BRIEF:
Each record below is to be copied word for word, with pictures removed.

EXERCISE DATA:
※

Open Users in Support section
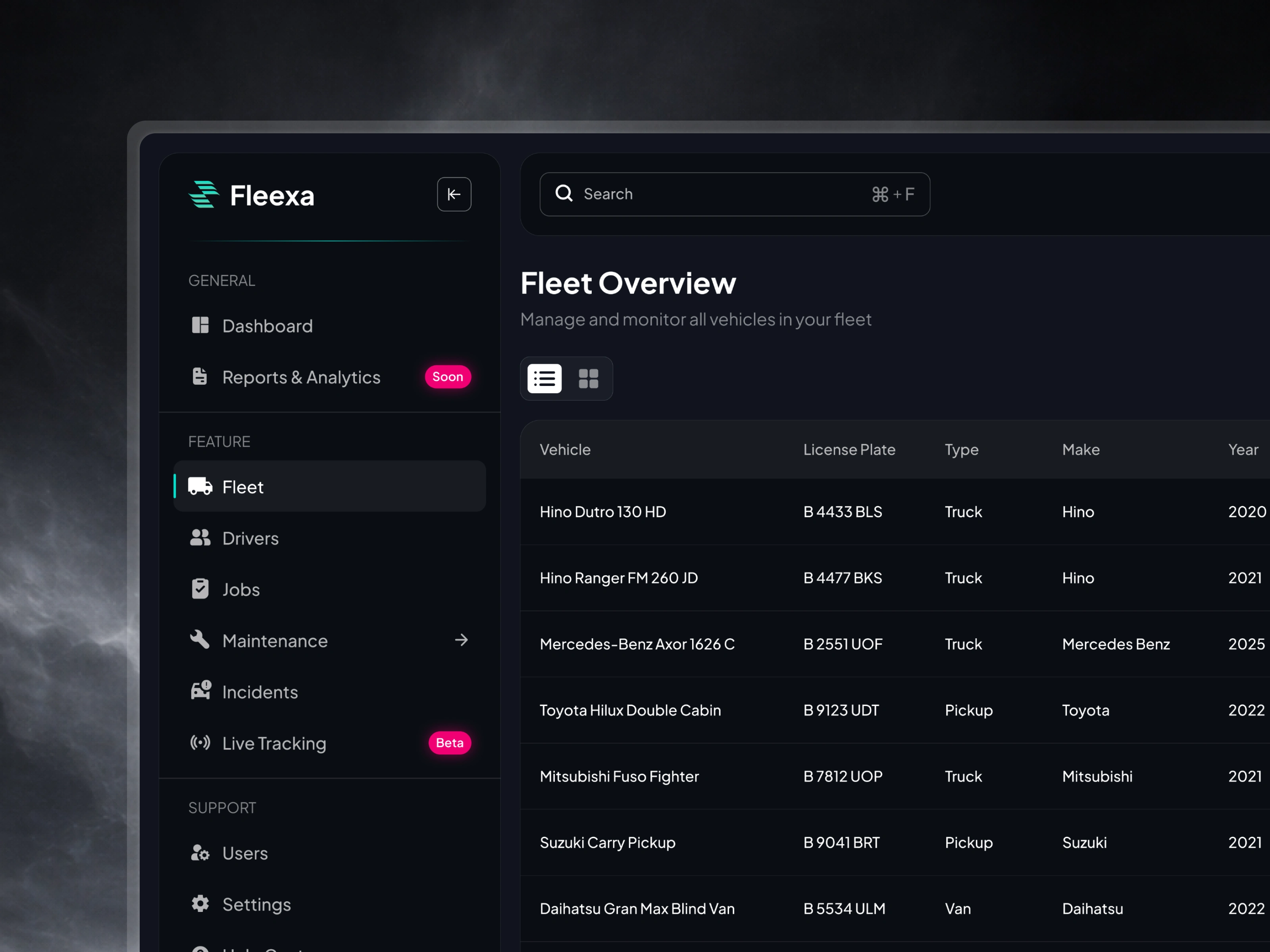point(244,853)
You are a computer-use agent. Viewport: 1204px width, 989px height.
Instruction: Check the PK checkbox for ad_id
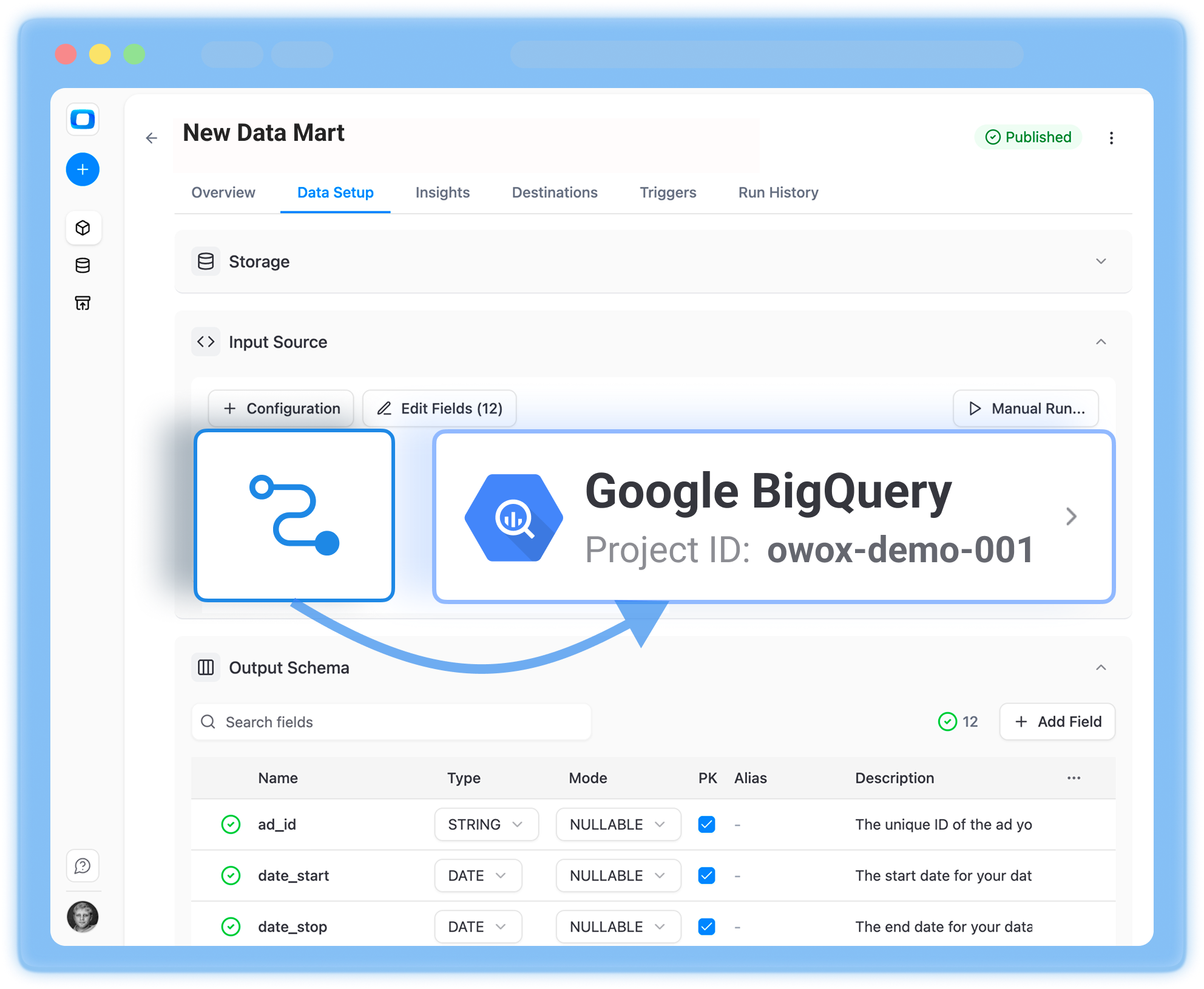point(706,824)
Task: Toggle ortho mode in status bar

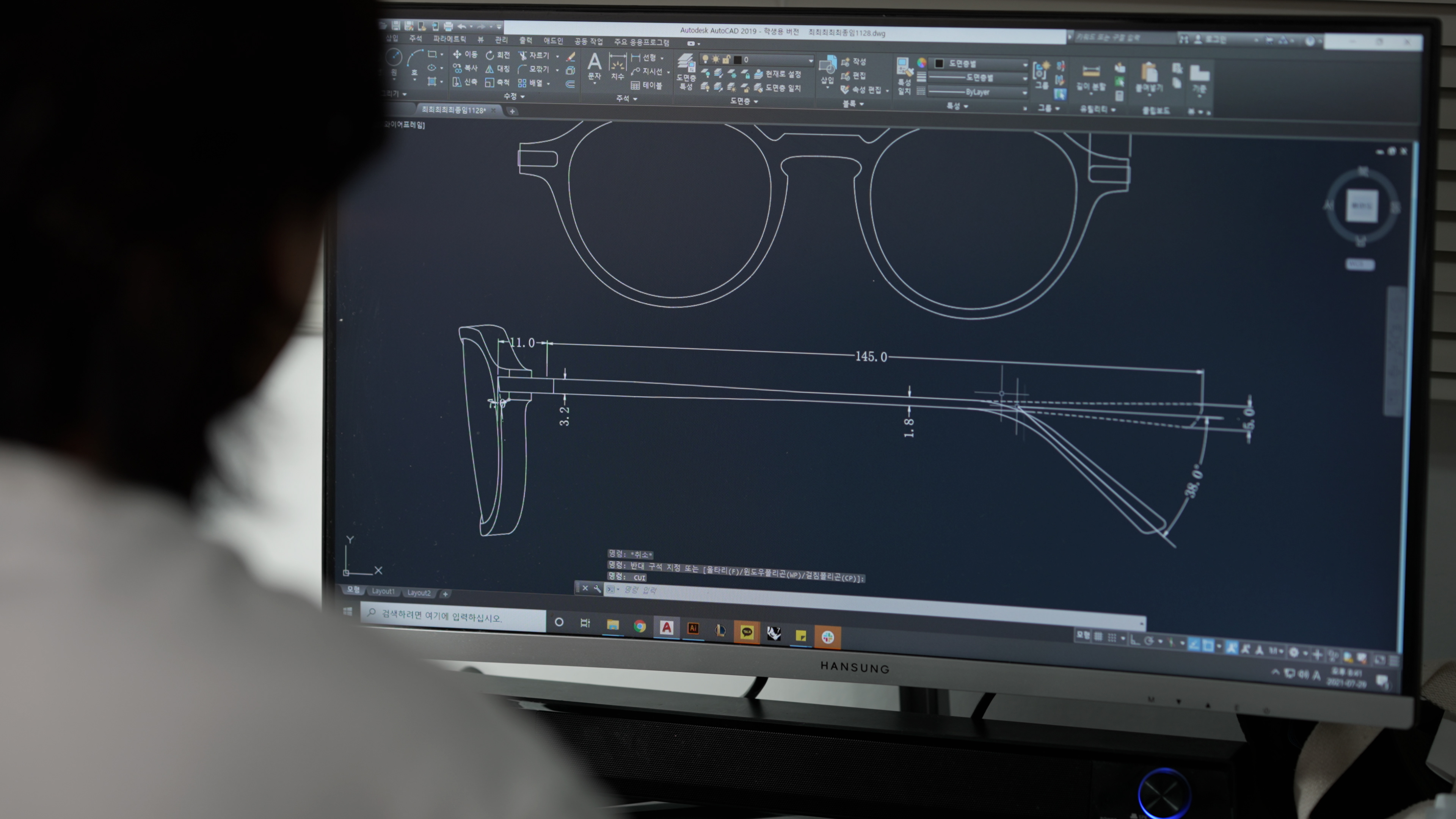Action: [x=1135, y=640]
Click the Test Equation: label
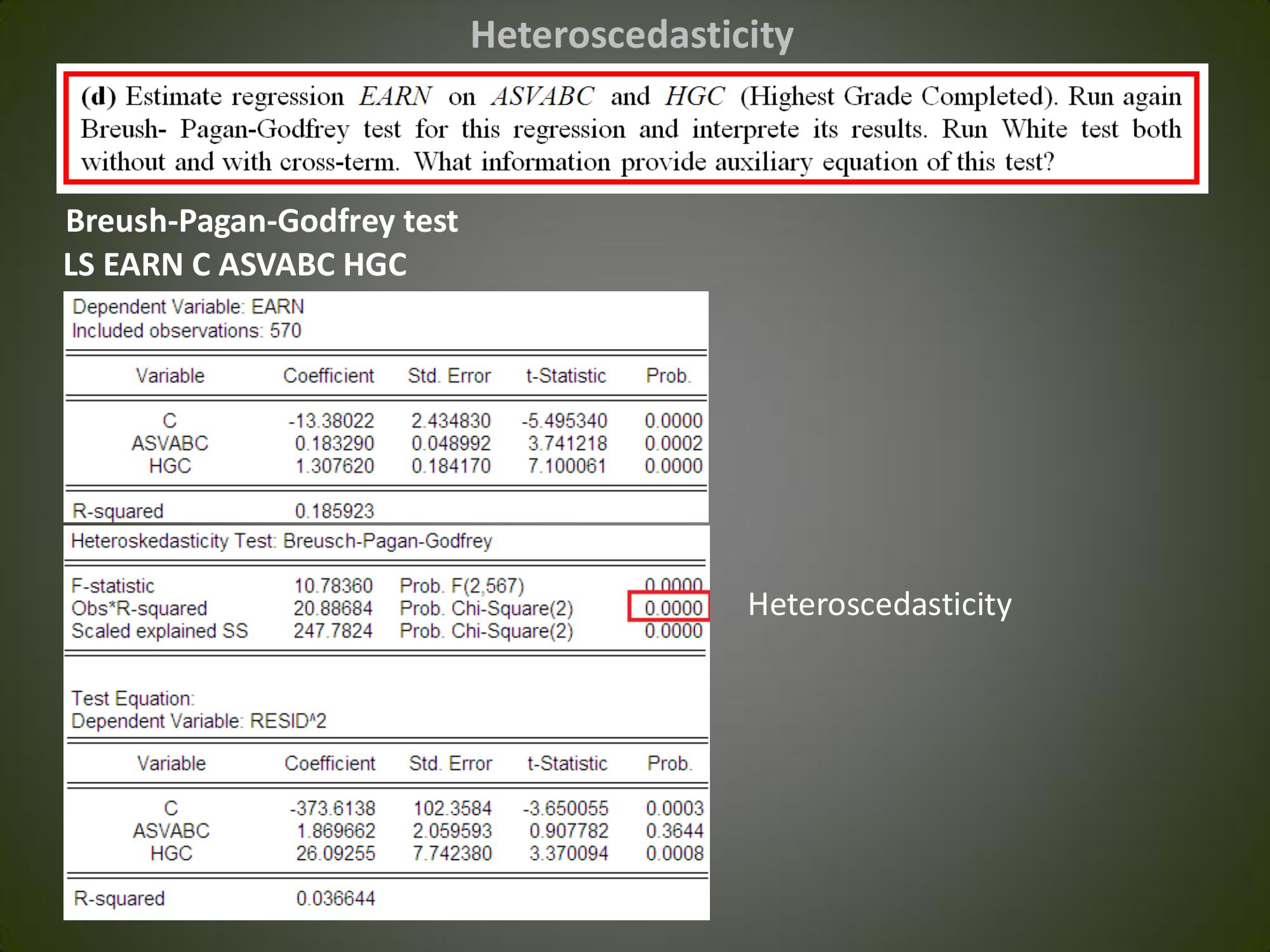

※

TASK RESPONSE:
Open Users in Support section
point(244,853)
You are a computer-use agent. Viewport: 1204px width, 989px height.
Instruction: Check the PK checkbox for ad_id
point(706,824)
Task: Toggle ortho mode in status bar

Action: [x=1135, y=640]
Click the Test Equation: label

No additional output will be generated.